What you should do: Word for word, reproduce each of the entries.

Data section:
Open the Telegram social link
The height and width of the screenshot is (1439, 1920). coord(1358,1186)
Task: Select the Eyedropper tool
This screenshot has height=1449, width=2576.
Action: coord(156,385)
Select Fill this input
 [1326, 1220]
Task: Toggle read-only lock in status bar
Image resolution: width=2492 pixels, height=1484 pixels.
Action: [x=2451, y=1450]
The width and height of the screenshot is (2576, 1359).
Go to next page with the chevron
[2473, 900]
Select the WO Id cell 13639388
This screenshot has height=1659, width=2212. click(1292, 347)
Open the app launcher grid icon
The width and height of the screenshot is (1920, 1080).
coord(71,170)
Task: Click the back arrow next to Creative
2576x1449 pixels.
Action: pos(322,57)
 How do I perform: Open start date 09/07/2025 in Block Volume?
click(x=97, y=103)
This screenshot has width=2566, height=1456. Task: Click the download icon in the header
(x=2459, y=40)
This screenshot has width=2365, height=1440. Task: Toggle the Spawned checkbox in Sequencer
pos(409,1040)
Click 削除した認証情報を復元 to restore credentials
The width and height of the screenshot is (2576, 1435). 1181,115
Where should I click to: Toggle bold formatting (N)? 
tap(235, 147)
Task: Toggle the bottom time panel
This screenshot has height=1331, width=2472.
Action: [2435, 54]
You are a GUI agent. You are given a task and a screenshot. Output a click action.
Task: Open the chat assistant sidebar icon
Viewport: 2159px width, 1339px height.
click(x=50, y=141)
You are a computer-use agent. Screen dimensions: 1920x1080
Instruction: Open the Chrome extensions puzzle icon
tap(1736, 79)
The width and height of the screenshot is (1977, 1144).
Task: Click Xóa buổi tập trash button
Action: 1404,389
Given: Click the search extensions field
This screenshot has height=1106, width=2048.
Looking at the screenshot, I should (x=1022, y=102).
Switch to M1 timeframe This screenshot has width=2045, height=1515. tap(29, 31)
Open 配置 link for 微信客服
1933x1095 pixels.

Answer for the task:
Open the Telegram social link
The height and width of the screenshot is (1439, 1920). coord(1358,1186)
Task: Select the Eyedropper tool
This screenshot has height=1449, width=2576.
Action: coord(156,385)
Select Fill this input
 [1326, 1220]
Task: Toggle read-only lock in status bar
Image resolution: width=2492 pixels, height=1484 pixels.
Action: [x=2451, y=1450]
The width and height of the screenshot is (2576, 1359).
Go to next page with the chevron
[2473, 900]
Select the WO Id cell 13639388
This screenshot has height=1659, width=2212. click(1292, 347)
Open the app launcher grid icon
The width and height of the screenshot is (1920, 1080).
coord(71,170)
Task: Click the back arrow next to Creative
2576x1449 pixels.
Action: pos(322,57)
 How do I perform: Open start date 09/07/2025 in Block Volume?
click(x=97, y=103)
This screenshot has width=2566, height=1456. Task: Click the download icon in the header
(x=2459, y=40)
This screenshot has width=2365, height=1440. Task: Toggle the Spawned checkbox in Sequencer
pos(409,1040)
Click 削除した認証情報を復元 to restore credentials
The width and height of the screenshot is (2576, 1435). 1181,115
Where should I click to: Toggle bold formatting (N)? 
tap(235, 147)
Task: Toggle the bottom time panel
This screenshot has height=1331, width=2472.
Action: [2435, 54]
You are a GUI agent. You are given a task and a screenshot. Output a click action.
Task: Open the chat assistant sidebar icon
Viewport: 2159px width, 1339px height.
click(x=50, y=141)
You are a computer-use agent. Screen dimensions: 1920x1080
Instruction: Open the Chrome extensions puzzle icon
tap(1736, 79)
The width and height of the screenshot is (1977, 1144).
Task: Click Xóa buổi tập trash button
Action: 1404,389
Given: Click the search extensions field
This screenshot has height=1106, width=2048.
Looking at the screenshot, I should (x=1022, y=102).
Switch to M1 timeframe This screenshot has width=2045, height=1515. tap(29, 31)
Open 配置 link for 微信客服
1933x1095 pixels.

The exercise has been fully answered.